On dit qu’il fut d’abord médecin, ce qui veut dire qu’il apprit très tôt la pauvreté des corps et l’entêtement de la mort. On l’envoya jeune dans une guerre coloniale, en Angola, dans ces paysages de poussières et de chaleur où l’Europe finissait mal, et il y eut là des soldats, des blessés, des villages perdus, des garçons qui écrivaient à leurs mères et qui ne rentraient pas. Il vit cela, il le vit de près, comme on voit la nuit quand on est encore trop jeune pour croire qu’elle ne s’ouvrira pas.

Puis il revint à Lisbonne.

Et longtemps la guerre resta en lui comme une bête enfermée.

Alors il écrivit.

Mais il n’écrivit pas comme écrivent les témoins – les témoins racontent ce qu’ils ont vu et espèrent que cela suffira. Lui savait que cela ne suffit jamais. Il savait que les vies humaines sont trop pauvres pour porter leur propre sens, et qu’il faut pour les sauver quelque chose de plus grand qu’elles : une phrase.

Et la phrase vint, lente et somptueuse, pleine de détours et de retours comme la mémoire quand elle refuse d’obéir. Elle portait avec elle les casernes, les bars, les familles ruinées, les soldats qui n’avaient rien compris à l’histoire mais qui l’avaient subie jusqu’au bout.
Alors ces vies obscures, ces vies que personne n’aurait racontées, entrèrent dans la littérature comme on entre dans une cathédrale. Une cathédrale sombre où résonnent la voix des humiliés.

Il y a là des ivrognes, des veuves, des soldats perdus, des enfants devenus vieux trop tôt ; et pourtant, quand ils parlent dans cette phrase, ils ont la grandeur des rois tragiques. La langue les élève, la langue les vêt de pourpre, la langue leur donne ce que la vie leur avait refusé : une forme, une dignité, une mémoire.

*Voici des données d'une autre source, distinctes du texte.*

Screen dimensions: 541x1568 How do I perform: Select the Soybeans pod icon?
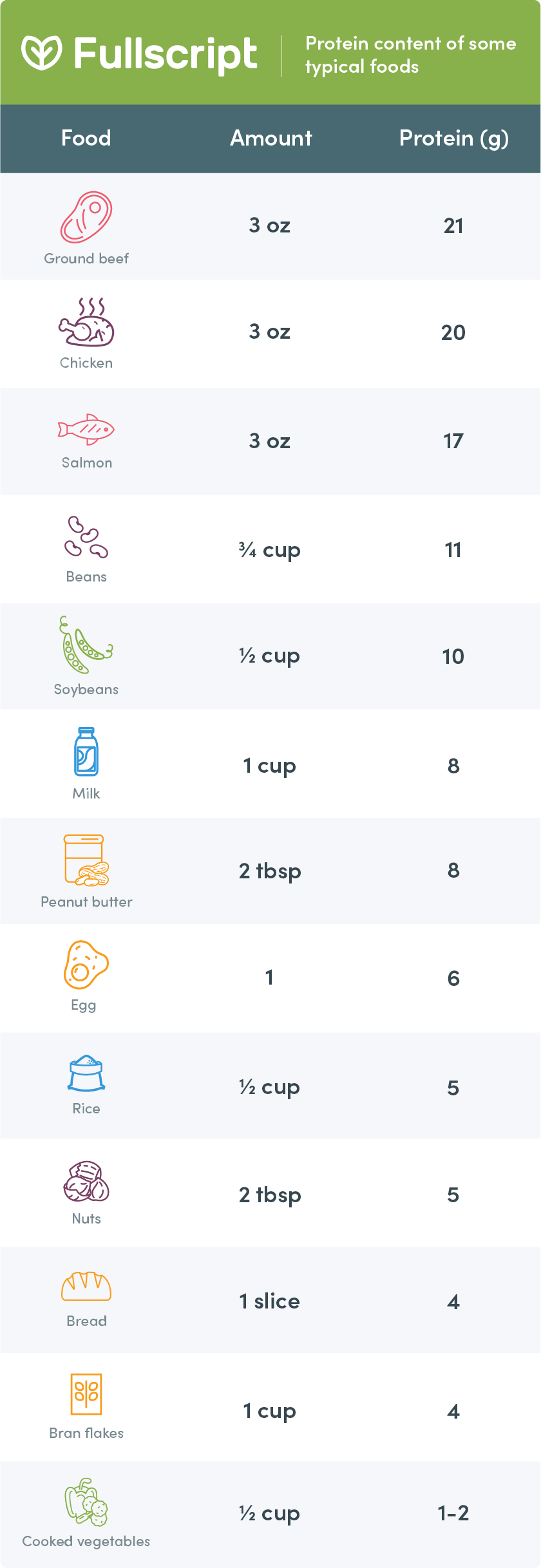click(x=86, y=645)
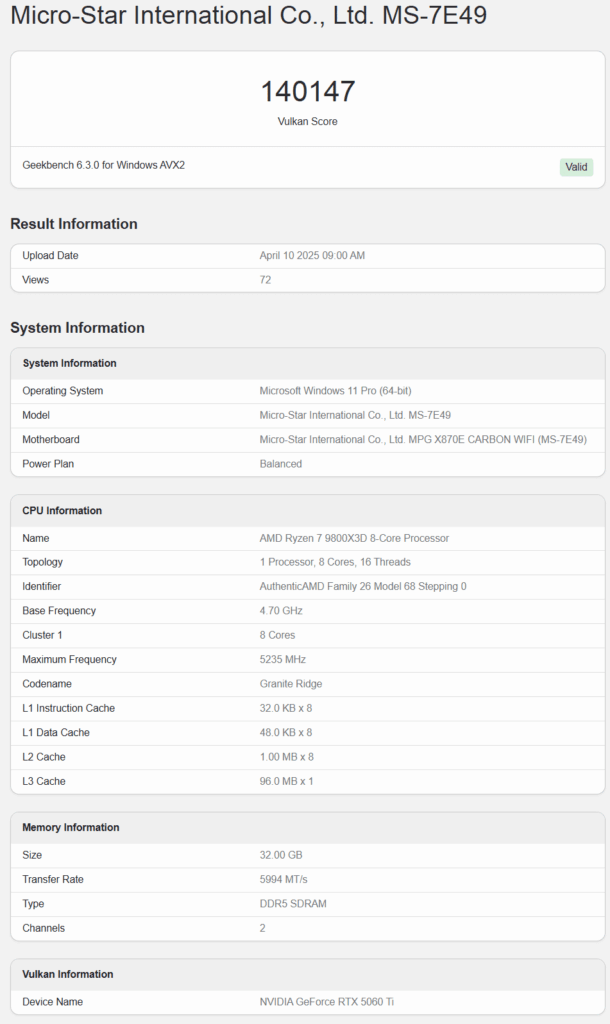Click the Views count 72

click(x=265, y=280)
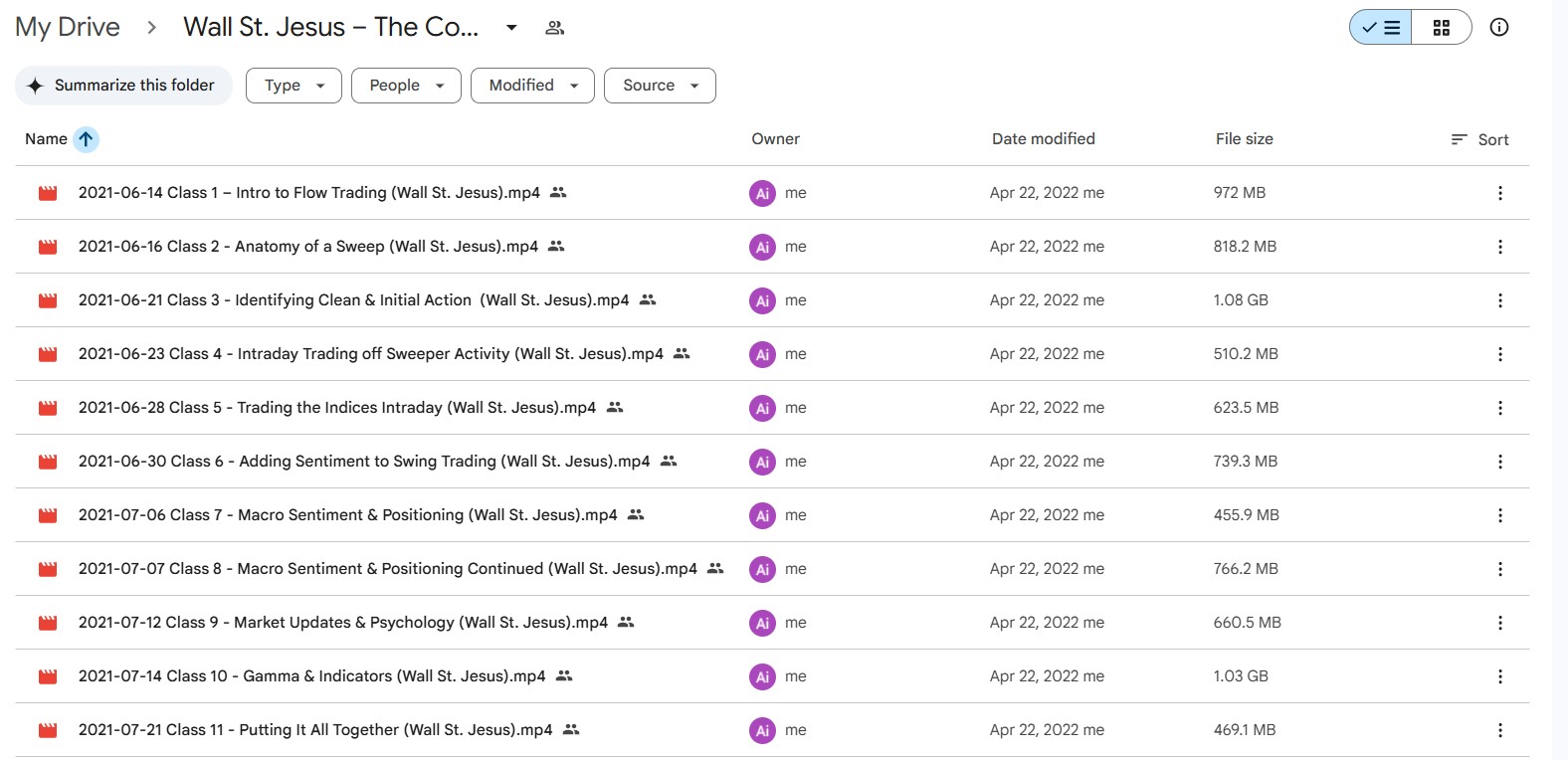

C’est cela, la littérature : ce vieux miracle qui prend les vies empêchées, les vies les plus pauvres, celles que l’histoire oublie, et les dresse dans la phrase comme des statues noires.

Et Lobo Antunes, qui avait vu les corps tomber dans une guerre inutile, fit pour eux ce que les prêtres faisaient autrefois pour les morts : il leur donna une parole qui ne finirait pas, il leur donna une langue où leur nuit continuerait de brûler.